Bangladesh continued to “push back” the Rohingyas feeling sectarian violence in the Northern Rakhine State of Myanmar ruling out appeals from international communities and human rights organizations.
The Government of the United States, United Nations High Commissioner for Refugees (UNHCR) and Human Rights Watch (HRW) among others urged Bangladesh Government to open its border and allow the Rohingyas fleeing violence to get temporary refuge. The violence reportedly costs 80 lives.

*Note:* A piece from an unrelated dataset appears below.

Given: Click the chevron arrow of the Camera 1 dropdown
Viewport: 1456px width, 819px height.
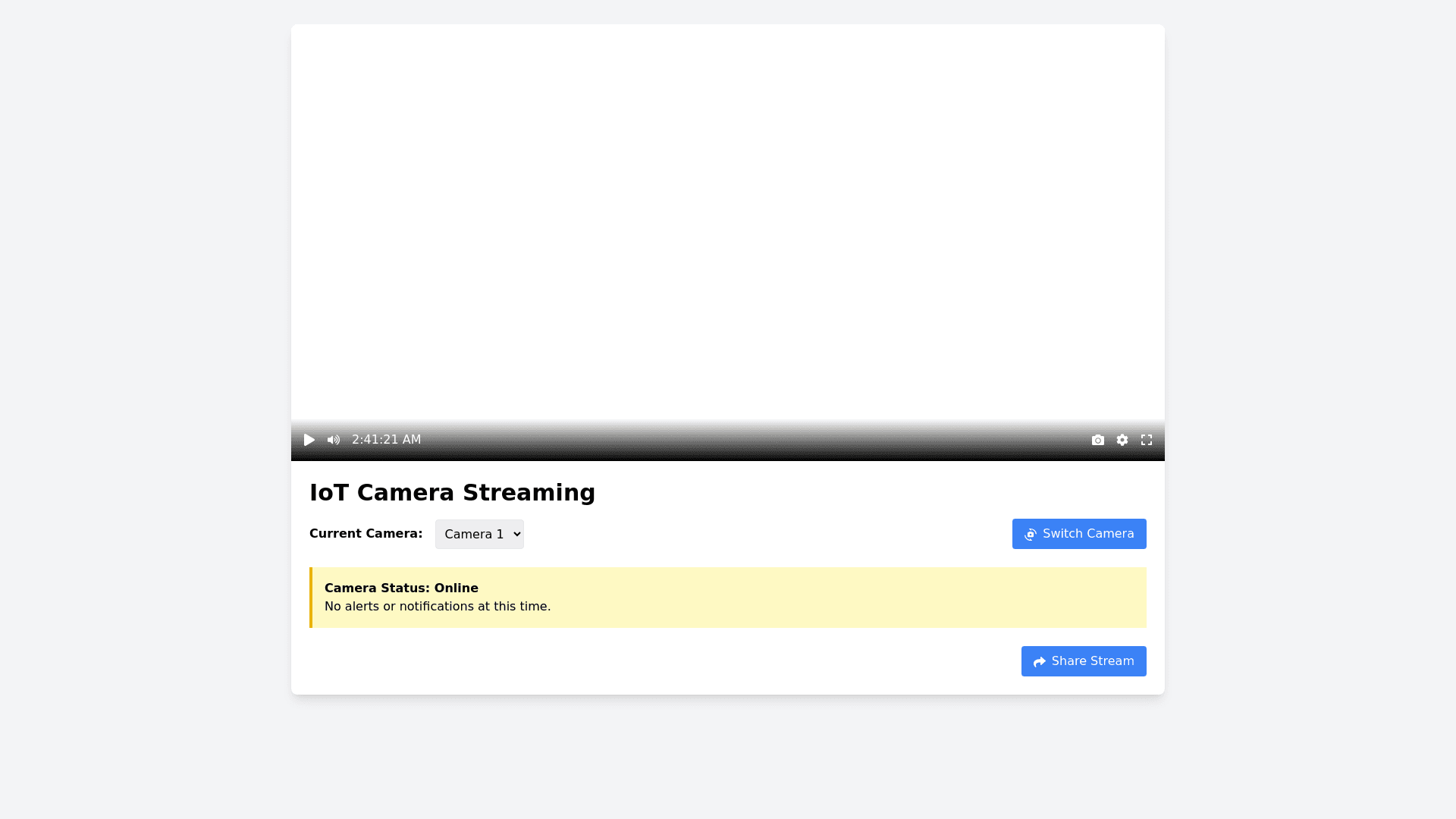Looking at the screenshot, I should pos(517,534).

At home the main opposition party, Bangladesh Nationalist Party (BNP) has also heavily criticized the government for not considering “humanitarian aspects of the Rohingyas.” Mainstream national human rights activists and civil society groups also urged the government to respect international humanitarian norms and allow the Rohingyas to take “temporary refuge.”
Human Rights Watch (HRW), the New York-based human rights watchdog had appealed to the Government of Bangladesh on 20 June 2012 for providing the “Rohingyas humanitarian assistance and grant them temporary refuge until it is safe for them to return home.”
“By closing its border when violence in Arakan State is out of control, Bangladesh is putting lives at grave risk,” Bill Frelick, Director of Refugee Programme at HRW, said in a press statement. (http://www.hrw.org/news/2012/06/19/bangladesh-stop-boat-push-backs-burma).
However, Bangladesh government rejected all appeals concerning requests to open its border referring to “security concerns.” The Minister for Foreign Affairs, Dr. Dipu Moni, at the National Parliament and public events said that Bangladesh has no obligation to provide refuge to the Rohingyas since it was not a party to the UN Refugee Convention of 1951 and it’s Protocol of 1968.
However, experts from the HRW and independent legal academics have different views; according to them, as a norm of customary international law, the Rohingyas deserve international protection while they are fleeing threats to their lives, and Bangladesh is expected to respect those international norms.
According to BBC reports, Bangladesh, until 6 July, has “pushed back” reportedly 900 Rohingyas.
Bangladesh has provided refuge to the Rohingyas in 1978 and during 1991-92. Still now, there are about 28,000 Rohingyas who are the residual of the latest influx. They are living in two official refugee camps in the southern district of Cox’s Bazaar. Apart from that there are reportedly 200,000 to 500,000 Myanmar nationals, mainly the Rohingyas in Bangladesh without any legal status.
ERT’s Situation Report on Rohingya Crisis in Myanmar and Bangladesh
The Equal Rights Trust (ERT), a London-based advocacy group has heavily criticized the governments in Myanmar and Bangladesh for their failure to protect the Rohingyas, an ethnic Muslim minority group of Northern Rakhine State in Myanmar (Burma).
The ERT has launched a report, Burning Homes, Sinking Lives: A Situation Report on Violence against Sstateless Rohingya in Myanmar and their Refoulement from Bangladesh. The report presents the findings and observations of ERT researchers who were on the fields. (http://www.equalrightstrust.org/newsstory%20020712/index.htm)
The report, which includes testimony collected from over 50 interviews with Rohingya in the period between 13 and 29 June 2012, paints an extremely bleak picture, which demands urgent action to prevent further human rights violations including loss of life, suffering, forced displacement and damage to property.
The report also reviews the legal obligations of the parties to this crisis and makes recommendations to the governments of Myanmar and Bangladesh, the UNHCR and the international community.
The ERT recommendations to the Government of Myanmar for urgently taking all necessary steps to end the violence and protect all individuals in Myanmar; fully cooperates with UN agencies to enable independent monitoring of the situation and the provision of humanitarian assistance and support to affected communities; brings martial law in the region to an end as soon as possible; conducts an impartial and transparent enquiry into the causes of the violence; and reduces statelessness in Myanmar by establishing clear paths towards the acquisition of citizenship and effective nationality for all stateless persons including the Rohingya.
The report recommends to the Government of Bangladesh to open its borders to Rohingya refugees fleeing violence and persecution in Myanmar and refrains from refoulement or forcible return of all refugees, asylum seekers and persons of concern; fully cooperates with UN agencies and international NGOs to enable the provision of humanitarian assistance and support to all refugees; and fully cooperates with the international community in providing humanitarian support and protection in a fair and non-discriminatory manner to all long-term Rohingya refugees and persons of concern within Bangladesh.